ことの始まり
2001年に国立障害者リハビリテーションセンター(国リハ)研究所に赴任することになり、主要研究テーマとして網膜色素変性症(RP)の原因遺伝子探索を掲げることにしました。2002年までに、遺伝子組換え実験の実施体制が整い、ヒトゲノム・遺伝子解析研究倫理審査委員会の承認が得られたので、国リハ病院眼科を受診された患者から血液の提供を受け、ゲノムDNAの抽出を開始しました。患者対応は、簗島謙次医師、秦裕美医師、大平文医師によって行われ、連結可能匿名化された血液からのゲノムDNAの抽出と遺伝子解析は、研究所で行われました。
経緯
当時、RPの原因遺伝子として36種類報告されていました。この中から欧米の常染色体優性RP (adRP)の原因遺伝子で一番多いとされていたロドプシン(RHO)を最初の標的遺伝子として選び、変異スクリーニングを行うことにしました。RHO遺伝子の座位は第3染色体にあり、5つのエクソンからなる6.7kbpの領域を占めています(下図)。遺伝子の変異を検出するにはいくつかの方法がありますが、このように座位が短かったので、エクソンのみならずプロモーター領域とイントロンを含めた全領域の塩基配列を決定することにしました。
結果
患者のゲノムDNAを調製すると同時に、ヒトの培養細胞のゲノムDNAを用いてRHOの座位をPCRによって増幅し、サンガー法による塩基配列決定のプロトコルを作成しました。このプロトコルにより68名のRP患者と68名の対照者のゲノムDNAを用いて、RHO遺伝子座位の全塩基配列を決定しました。その結果、RP患者では病因の可能性のある変異は見出せませんでした。ただ、予期せぬことに対照群の中の一人に、アミノ酸置換p.(Ala42Thr)を引き起こす1塩基置換が見つかりました。
RP患者には肝心の病因変異が見つからなかったので、これでは論文化するのは難しいと思っていたところ、Molecular Visionという電子ジャーナルが、ネガティブなデータでも掲載してくれるということを知り、この雑誌に投稿することにしました。この雑誌は、紙媒体がなく電子媒体だけなので、ページ数に制限はなく、カラーも自由に使えます。投稿料は無料でかつオープンアクセスというのも魅力的です。
幸いこの論文はMolecular Visionに採択されました。病因変異が見つからなかったことは、ネガティブデータですが、RHO遺伝子の座位の全塩基配列を決定し、この領域のハプロタイプを決めたという点では、価値のあるデータとなりました。ハプロタイプは大きく5つのグループに分けられ (Figure 1)、日本人のルーツとの関連に興味が持たれます。
余談
対照者の中から変異が見つかるという予想外の出来事が起こり、この問題にどう対処するかで一時混乱が生じましたが、倫理審査委員会の指示に従って問題の解決が図られました。この変異が見つかった時点で、まだ対照者の数が少なかったので、全員に変異が見つかったことを知らせ、それが自分のものかどうか知りたい場合は、簗島医師に問い合わせてもらい、もし該当した場合は、希望に応じて診察を受けてもらうというものです。初めてのゲノム解析で、いきなりその難しさを感じさせる出来事に遭遇したことになりました。
==========
網膜色素変性症の遺伝子研究についての本文では、RHO遺伝子座位の全塩基配列を決定するために、RP患者と対照者のゲノムDNAをそれぞれ何名分用いましたか。

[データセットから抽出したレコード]
==========
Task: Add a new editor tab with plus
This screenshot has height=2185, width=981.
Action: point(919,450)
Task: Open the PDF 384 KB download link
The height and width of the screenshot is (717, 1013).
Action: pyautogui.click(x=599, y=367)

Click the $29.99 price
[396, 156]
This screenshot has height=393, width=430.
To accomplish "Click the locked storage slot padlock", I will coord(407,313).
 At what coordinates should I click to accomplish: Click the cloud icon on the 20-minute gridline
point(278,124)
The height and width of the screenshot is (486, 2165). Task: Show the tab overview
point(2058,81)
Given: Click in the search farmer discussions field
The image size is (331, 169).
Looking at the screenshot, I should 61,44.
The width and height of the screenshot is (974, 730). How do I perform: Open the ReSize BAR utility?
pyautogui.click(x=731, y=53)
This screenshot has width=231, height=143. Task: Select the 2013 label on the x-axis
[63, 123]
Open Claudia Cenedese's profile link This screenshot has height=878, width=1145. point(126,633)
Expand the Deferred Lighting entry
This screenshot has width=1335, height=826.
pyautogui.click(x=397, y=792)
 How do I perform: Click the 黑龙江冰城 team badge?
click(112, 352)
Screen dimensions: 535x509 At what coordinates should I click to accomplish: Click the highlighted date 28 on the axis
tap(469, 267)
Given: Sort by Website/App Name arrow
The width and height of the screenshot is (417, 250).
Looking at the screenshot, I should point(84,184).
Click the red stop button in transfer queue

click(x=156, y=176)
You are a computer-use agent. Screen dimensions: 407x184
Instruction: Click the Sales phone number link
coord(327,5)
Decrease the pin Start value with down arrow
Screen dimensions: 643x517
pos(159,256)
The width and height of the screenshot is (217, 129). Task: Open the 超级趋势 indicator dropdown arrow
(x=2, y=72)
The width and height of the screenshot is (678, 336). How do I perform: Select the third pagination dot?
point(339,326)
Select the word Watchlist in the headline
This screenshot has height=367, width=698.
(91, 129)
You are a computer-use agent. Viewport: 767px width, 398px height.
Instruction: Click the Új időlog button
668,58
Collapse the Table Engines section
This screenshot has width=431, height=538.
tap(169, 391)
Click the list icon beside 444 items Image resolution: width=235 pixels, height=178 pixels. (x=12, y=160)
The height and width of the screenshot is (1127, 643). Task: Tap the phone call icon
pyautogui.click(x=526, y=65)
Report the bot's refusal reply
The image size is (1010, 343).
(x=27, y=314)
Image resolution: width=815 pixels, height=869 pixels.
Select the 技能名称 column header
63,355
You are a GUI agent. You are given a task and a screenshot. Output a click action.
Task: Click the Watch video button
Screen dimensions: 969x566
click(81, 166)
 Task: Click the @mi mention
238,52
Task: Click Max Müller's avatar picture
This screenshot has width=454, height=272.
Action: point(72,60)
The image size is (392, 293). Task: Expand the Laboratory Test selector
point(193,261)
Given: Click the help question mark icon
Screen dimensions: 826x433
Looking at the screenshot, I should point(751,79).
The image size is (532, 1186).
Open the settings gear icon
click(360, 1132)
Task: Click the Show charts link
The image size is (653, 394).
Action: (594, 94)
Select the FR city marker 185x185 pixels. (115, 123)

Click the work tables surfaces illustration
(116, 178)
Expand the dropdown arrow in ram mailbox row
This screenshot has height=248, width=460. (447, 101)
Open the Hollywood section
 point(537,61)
==========
**解答**
RP患者68名分と対照者68名分です。